Старика подняли на ноги, надели на него наручники. Полицейский подумал о том, каким лёгким, словно травинка или дуновение ветра, был дедушка Юй. Этот невесомый человек не знал, куда и почему его ведут.
— Ты совершил преднамеренное убийство. Тебя будут судить. По меньшей мере тебе светит смертный приговор с отсрочкой, — сказал полицейский.
— Что значит «смертный приговор с отсрочкой»?
— Казнят тебя, — пояснил староста. — Однако не сразу.
— А сколько нужно ждать?
— Не знаю. Может, один, может, два года. А может статься, что и вообще помилуют.
При этих словах старик залился слезами:
— Эх, матушка, матушка! Постыдился бы, Сюн Сань! Не можешь помочь, чёрт с тобой. Зачем нужно было сдавать меня полиции? По твоей вине мне нужно ждать ещё год или два. Болван ты!
Обругав дальнего родственника, старик высморкался и обрушился на жену:
— Я же говорил тебе, что не нужно обращаться к Сюн Саню. А ты — «он поможет, он поможет»… Теперь что? От него только неприятности. Ты-то порвала с этим миром, с тебя взятки гладки, а меня оставила нести наказание! Старая больная дура! Чума! Сейчас у тебя и ноги не ломит, и руки не ноют, и поясница не болит, и голова не беспокоит. Оставила меня одного, а сама-то теперь далеко, забот не знаешь…
Старик безутешно рыдал. Шатаясь, он шёл за полицейским, причитая так громко, что стая ворон на дереве всполошилась и взмыла к луне, заполонив всё небо.

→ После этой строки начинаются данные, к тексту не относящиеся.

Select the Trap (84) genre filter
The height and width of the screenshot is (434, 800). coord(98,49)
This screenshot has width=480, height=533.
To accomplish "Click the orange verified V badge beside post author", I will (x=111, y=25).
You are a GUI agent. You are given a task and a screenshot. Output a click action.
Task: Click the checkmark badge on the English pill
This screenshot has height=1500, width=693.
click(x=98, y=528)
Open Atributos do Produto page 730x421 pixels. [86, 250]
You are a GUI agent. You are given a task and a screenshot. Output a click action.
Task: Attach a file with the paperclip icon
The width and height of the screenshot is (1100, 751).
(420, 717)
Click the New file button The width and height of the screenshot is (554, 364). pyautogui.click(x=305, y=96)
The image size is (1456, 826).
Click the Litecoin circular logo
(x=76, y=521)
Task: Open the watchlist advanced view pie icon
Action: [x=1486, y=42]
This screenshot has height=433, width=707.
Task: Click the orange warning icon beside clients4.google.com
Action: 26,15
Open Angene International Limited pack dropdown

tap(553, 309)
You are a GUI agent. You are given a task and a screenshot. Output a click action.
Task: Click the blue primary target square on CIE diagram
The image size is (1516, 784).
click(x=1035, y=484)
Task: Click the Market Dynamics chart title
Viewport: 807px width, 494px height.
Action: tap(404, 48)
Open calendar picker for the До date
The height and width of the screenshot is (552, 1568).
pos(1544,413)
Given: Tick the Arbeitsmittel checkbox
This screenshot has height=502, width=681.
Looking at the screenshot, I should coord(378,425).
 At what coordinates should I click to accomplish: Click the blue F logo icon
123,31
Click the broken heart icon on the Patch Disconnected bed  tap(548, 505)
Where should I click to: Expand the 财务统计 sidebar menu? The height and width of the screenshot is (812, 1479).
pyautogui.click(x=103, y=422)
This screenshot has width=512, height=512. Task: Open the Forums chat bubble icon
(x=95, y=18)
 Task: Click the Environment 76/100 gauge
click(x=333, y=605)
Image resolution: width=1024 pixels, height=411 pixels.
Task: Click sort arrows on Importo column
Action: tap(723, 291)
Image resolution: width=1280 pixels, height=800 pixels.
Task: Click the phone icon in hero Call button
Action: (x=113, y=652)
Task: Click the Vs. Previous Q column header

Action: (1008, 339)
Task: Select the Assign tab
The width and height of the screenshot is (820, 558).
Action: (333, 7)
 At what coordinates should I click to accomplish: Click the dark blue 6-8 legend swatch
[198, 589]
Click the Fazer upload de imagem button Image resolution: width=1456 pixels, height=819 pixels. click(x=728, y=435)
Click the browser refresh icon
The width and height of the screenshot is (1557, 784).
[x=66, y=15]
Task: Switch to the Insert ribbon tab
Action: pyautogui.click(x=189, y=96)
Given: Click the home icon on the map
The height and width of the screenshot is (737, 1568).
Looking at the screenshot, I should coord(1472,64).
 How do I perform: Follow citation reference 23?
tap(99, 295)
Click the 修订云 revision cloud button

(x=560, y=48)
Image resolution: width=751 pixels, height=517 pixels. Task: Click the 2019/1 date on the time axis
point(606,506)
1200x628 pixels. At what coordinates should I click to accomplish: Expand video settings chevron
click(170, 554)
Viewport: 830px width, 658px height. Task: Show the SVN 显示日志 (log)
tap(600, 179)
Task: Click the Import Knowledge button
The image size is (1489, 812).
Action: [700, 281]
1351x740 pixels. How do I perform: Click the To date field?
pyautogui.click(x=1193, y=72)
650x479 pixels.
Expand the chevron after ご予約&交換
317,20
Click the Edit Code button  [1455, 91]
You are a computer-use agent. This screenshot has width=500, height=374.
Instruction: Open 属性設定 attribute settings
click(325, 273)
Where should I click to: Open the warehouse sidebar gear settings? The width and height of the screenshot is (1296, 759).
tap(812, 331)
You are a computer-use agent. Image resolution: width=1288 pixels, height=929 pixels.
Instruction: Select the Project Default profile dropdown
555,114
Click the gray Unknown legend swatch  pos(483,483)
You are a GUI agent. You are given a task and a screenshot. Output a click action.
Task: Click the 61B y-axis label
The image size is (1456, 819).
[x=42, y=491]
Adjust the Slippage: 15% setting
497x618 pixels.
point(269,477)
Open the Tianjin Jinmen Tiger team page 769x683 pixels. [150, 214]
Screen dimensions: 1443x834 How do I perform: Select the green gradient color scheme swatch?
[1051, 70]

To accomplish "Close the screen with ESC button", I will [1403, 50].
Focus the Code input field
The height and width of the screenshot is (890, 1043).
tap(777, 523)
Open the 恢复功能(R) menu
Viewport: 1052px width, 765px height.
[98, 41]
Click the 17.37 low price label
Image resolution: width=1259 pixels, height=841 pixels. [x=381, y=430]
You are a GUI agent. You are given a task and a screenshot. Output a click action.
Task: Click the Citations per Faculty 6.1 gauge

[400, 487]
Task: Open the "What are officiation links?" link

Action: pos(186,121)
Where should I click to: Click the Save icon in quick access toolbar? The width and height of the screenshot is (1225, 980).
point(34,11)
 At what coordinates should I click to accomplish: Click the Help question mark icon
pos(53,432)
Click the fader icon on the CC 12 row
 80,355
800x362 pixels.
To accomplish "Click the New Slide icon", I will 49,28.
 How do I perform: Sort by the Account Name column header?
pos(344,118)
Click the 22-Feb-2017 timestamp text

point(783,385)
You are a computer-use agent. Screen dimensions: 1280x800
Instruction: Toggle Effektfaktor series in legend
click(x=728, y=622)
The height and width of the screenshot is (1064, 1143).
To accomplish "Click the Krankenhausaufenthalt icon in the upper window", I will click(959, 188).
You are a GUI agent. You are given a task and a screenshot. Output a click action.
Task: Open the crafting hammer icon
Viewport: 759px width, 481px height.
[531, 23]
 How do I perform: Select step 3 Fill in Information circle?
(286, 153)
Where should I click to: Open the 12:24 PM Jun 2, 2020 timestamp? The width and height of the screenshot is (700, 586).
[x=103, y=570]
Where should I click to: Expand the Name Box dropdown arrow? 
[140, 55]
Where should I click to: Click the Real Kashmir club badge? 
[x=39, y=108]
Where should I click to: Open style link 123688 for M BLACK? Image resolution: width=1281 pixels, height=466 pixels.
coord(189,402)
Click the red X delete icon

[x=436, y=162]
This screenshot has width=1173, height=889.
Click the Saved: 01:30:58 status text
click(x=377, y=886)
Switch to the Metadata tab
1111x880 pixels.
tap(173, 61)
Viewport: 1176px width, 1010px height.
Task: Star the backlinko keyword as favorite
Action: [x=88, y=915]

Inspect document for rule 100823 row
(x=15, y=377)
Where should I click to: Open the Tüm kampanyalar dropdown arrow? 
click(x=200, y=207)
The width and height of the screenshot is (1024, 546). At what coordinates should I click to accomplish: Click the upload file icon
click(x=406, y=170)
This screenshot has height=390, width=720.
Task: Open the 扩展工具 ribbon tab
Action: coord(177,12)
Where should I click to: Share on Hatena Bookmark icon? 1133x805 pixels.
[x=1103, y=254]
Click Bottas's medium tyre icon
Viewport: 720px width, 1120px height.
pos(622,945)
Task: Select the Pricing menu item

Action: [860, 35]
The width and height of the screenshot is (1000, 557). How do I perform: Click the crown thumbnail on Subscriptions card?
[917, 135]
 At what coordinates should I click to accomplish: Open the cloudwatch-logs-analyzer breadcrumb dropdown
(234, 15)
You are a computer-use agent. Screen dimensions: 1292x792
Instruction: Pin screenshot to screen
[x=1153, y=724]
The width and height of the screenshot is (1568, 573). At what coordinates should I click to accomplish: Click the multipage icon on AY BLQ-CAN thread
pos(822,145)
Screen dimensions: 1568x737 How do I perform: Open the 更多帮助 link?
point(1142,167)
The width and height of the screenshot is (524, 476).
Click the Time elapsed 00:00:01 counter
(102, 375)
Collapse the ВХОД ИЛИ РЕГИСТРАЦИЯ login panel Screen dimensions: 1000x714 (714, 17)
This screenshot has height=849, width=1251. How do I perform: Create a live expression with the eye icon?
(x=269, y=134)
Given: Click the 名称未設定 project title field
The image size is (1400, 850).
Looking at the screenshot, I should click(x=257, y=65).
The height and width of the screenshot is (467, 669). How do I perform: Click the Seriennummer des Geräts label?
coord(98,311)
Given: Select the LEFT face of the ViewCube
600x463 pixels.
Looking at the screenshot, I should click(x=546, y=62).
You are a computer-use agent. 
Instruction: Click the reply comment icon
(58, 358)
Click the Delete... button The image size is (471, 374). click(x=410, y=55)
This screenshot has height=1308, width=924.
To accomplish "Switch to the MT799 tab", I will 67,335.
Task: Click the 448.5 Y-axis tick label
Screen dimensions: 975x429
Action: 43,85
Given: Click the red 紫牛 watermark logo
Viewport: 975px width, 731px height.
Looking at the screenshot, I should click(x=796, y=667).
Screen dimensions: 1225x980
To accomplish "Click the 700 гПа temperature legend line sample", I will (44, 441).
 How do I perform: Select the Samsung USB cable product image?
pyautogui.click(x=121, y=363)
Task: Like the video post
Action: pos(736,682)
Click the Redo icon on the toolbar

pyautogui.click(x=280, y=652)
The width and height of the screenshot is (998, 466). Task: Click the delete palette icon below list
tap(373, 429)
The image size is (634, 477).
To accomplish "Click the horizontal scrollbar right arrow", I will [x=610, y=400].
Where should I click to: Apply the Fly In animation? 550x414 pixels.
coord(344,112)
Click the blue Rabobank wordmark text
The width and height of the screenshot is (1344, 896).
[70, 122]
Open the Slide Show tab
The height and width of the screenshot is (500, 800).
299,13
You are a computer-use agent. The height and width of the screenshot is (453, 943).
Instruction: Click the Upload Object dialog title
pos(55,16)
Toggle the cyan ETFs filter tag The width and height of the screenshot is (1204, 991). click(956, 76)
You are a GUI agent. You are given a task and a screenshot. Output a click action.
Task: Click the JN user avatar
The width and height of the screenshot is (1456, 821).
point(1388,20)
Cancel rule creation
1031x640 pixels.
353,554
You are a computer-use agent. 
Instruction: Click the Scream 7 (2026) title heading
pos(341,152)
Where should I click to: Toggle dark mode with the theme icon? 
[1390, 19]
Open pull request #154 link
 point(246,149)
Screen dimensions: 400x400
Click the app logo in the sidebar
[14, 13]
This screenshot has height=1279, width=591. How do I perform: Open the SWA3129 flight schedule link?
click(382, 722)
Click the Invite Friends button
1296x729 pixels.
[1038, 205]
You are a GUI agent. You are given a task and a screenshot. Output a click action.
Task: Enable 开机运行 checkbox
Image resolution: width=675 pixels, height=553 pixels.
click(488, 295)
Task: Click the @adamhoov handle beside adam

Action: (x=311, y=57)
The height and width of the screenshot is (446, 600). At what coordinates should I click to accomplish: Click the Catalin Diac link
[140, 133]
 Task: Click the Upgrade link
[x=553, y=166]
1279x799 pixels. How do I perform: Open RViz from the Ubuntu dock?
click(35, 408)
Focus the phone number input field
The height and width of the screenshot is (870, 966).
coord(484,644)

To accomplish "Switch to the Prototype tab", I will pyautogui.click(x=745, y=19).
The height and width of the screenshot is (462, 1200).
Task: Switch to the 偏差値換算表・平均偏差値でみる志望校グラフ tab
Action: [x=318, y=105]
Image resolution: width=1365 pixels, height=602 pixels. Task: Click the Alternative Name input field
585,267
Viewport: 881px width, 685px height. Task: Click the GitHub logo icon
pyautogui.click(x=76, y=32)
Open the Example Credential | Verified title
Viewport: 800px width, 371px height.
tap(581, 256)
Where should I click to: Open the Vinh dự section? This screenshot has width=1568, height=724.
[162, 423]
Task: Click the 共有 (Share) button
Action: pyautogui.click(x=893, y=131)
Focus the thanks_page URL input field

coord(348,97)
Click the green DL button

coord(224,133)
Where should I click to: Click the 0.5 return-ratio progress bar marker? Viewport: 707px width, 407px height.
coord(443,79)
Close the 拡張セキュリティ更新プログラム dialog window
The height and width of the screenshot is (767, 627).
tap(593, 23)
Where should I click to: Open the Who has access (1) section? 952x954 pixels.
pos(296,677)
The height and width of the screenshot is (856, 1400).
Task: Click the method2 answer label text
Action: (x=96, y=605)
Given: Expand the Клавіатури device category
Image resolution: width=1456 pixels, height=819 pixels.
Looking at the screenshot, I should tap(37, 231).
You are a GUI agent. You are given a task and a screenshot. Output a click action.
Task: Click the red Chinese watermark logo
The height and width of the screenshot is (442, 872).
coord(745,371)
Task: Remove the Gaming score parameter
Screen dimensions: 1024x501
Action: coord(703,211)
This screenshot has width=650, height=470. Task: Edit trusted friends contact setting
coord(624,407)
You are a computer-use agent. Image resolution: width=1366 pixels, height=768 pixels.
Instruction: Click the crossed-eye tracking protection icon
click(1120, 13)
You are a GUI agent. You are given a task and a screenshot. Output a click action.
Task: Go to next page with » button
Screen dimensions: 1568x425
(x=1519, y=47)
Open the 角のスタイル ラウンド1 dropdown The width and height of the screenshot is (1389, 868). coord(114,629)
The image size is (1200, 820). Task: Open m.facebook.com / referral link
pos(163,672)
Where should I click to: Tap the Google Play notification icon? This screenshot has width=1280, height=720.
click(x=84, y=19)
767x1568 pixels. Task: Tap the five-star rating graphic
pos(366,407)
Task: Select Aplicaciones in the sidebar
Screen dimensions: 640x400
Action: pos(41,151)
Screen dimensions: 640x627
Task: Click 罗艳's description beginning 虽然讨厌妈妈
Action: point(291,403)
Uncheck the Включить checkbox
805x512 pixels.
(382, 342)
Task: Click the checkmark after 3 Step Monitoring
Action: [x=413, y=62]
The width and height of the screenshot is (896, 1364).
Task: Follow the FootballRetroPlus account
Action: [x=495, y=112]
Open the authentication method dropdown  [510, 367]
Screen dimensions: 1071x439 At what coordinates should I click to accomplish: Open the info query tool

Спустя два месяца дедушка Юй был приговорён к двадцати годам за умышленное убийство. На суде старик гневался, спорил с обвинением. На всех он смотрел исподлобья. Наконец он так устал, что задремал прямо в зале и проспал до самого оглашения приговора. Когда к нему подошёл пристав с вердиктом в руках, дедушка Юй глухо закашлялся и сплюнул слизь на землю.
Получив приговор, старик даже не взглянул на него. Скомкал бумагу, протёр ею нос, губы и выбросил.
2006
Женщина, женщина, женщина
1
перевод Р.В. Замиловой
Это из-за неё мы почти всю жизнь надрывно кричали. Вчера заглянула соседка с нижнего этажа сделать замечание, что наша канализация снова забилась и грязная вода просачивается к ней. Я проорал свои извинения, и от удивления её чёрные глаза скосились к носу. Тут я и сам ощутил некоторое неудобство, но, не в состоянии держать себя в руках, снова нанёс оглушительный удар по её барабанным перепонкам, предложив присесть и выпить чаю… В итоге она в спешке отпрянула за дверь, всё равно что сбежала.
Эх, постоянно я кричу и кричу, вечно пугаю людей. За столом, по телефону, на улице — когда хочу что-то тихо сказать жене, а особенно когда пытаюсь обратиться к какой-нибудь женщине с лицом, изрезанным морщинами, и с тонкими белыми волосами, — стоит мне отвлечься, как моя глотка начинает клекотать изо всех сил, усложняя мне жизнь. Мне всегда казалось, что эти женщины — мои дядюшки и будут недовольны, если я не проявлю уважение, обратившись к ним не на полной громкости.